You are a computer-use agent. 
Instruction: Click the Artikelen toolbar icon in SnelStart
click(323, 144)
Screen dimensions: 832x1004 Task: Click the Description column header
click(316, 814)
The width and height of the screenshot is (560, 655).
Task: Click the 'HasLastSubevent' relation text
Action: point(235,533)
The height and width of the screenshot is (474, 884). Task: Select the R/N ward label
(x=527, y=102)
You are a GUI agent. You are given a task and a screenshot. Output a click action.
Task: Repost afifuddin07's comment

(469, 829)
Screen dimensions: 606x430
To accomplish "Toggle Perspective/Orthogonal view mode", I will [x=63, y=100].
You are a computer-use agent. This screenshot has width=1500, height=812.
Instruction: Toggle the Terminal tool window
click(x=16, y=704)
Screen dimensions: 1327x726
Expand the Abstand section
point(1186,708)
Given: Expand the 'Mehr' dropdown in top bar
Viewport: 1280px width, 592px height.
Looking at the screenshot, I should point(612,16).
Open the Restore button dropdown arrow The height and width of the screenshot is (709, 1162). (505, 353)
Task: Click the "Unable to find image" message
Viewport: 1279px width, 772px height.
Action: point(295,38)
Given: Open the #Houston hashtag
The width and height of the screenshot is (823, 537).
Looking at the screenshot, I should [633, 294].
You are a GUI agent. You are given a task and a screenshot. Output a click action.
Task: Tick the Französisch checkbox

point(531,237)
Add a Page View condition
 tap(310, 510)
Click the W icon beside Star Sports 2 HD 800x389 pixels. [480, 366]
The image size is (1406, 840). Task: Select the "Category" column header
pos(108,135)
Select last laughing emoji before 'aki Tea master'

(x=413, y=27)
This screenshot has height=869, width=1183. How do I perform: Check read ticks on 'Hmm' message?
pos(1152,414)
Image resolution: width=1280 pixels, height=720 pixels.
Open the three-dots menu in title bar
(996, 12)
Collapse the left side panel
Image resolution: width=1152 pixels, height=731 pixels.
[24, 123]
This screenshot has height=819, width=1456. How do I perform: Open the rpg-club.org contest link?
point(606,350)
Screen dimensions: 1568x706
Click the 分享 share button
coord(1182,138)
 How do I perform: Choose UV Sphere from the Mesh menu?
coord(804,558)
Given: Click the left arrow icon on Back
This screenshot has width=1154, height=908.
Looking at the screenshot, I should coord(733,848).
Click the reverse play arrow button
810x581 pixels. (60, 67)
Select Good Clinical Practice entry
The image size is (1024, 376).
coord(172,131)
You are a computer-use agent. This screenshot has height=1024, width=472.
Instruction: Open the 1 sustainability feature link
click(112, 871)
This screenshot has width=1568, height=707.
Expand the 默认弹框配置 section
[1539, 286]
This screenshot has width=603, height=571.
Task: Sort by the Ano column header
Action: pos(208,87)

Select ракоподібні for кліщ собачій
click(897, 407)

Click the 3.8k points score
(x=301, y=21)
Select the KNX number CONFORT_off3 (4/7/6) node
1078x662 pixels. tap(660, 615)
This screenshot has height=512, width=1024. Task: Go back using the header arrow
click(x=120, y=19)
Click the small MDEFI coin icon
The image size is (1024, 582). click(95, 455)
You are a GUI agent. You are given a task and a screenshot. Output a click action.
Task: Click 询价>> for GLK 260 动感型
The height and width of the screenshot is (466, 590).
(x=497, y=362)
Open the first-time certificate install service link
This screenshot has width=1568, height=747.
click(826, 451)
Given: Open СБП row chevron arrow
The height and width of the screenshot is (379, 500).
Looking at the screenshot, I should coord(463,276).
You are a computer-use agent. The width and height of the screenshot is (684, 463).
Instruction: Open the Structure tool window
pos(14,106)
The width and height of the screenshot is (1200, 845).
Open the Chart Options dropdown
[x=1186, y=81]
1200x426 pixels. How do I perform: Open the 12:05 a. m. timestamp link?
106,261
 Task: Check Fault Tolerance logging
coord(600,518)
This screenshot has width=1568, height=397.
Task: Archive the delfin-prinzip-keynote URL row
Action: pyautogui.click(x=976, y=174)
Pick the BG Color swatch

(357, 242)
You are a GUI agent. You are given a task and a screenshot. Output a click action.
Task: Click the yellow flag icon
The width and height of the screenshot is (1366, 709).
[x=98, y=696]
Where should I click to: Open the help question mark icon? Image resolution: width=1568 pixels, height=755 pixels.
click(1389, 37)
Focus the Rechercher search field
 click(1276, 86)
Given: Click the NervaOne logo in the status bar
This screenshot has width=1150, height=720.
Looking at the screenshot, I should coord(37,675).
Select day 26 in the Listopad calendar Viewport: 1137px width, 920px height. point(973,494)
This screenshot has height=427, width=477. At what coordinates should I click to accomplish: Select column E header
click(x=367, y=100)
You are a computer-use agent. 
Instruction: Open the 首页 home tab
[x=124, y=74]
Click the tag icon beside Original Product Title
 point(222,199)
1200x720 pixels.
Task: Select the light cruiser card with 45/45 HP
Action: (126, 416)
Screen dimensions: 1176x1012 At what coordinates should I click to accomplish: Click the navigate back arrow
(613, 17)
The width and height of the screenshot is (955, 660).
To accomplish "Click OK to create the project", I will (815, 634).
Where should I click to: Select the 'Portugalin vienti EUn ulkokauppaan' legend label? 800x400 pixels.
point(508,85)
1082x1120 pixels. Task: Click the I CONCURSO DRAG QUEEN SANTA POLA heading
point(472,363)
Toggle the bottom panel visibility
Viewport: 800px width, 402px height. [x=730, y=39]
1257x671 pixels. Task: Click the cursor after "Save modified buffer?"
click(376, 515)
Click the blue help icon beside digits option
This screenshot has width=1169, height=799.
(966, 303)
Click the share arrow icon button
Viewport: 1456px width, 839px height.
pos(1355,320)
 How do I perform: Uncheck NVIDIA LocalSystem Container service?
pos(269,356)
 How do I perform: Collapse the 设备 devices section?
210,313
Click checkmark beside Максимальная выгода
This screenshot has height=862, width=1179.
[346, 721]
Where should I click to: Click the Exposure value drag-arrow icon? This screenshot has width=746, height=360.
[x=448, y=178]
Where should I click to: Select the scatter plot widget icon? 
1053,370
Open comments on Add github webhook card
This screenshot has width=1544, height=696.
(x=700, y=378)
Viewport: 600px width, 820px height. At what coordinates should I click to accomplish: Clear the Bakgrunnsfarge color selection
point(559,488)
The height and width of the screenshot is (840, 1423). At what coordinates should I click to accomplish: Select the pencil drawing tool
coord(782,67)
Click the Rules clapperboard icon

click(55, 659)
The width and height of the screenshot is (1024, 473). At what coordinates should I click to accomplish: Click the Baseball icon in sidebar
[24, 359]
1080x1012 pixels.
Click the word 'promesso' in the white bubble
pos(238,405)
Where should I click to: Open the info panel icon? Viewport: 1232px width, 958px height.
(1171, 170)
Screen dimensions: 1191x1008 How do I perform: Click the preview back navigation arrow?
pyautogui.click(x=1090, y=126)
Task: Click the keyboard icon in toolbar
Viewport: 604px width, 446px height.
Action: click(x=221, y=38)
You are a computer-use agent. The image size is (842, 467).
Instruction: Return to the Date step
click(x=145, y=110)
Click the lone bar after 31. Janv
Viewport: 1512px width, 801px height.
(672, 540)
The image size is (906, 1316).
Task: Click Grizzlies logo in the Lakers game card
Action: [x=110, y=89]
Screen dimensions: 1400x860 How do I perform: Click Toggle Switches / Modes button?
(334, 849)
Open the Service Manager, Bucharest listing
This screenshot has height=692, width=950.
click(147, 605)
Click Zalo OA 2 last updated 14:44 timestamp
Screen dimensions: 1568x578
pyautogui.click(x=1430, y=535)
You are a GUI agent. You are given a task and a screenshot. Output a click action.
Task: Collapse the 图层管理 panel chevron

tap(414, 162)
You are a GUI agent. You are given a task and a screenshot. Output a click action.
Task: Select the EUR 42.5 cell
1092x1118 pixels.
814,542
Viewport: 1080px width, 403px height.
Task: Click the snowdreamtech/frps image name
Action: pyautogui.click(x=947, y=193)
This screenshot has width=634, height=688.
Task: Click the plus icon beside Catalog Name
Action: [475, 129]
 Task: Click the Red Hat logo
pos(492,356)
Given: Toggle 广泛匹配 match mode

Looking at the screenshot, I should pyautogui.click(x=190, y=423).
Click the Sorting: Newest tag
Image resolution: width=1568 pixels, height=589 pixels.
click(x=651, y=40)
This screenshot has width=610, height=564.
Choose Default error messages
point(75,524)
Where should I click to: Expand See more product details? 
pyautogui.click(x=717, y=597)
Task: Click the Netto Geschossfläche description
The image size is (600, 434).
◆ ◆ ◆ ◆ ◆
Reproduce the entries above, from the line containing "This screenshot has width=1568, height=707." down to the line containing "(x=497, y=362)", including both of those lines and changing nothing.

#### Result for this exercise
This screenshot has width=1568, height=707.
Expand the 默认弹框配置 section
[1539, 286]
This screenshot has width=603, height=571.
Task: Sort by the Ano column header
Action: pos(208,87)

Select ракоподібні for кліщ собачій
click(897, 407)

Click the 3.8k points score
(x=301, y=21)
Select the KNX number CONFORT_off3 (4/7/6) node
1078x662 pixels. tap(660, 615)
This screenshot has height=512, width=1024. Task: Go back using the header arrow
click(x=120, y=19)
Click the small MDEFI coin icon
The image size is (1024, 582). click(95, 455)
You are a GUI agent. You are given a task and a screenshot. Output a click action.
Task: Click 询价>> for GLK 260 动感型
The height and width of the screenshot is (466, 590).
(x=497, y=362)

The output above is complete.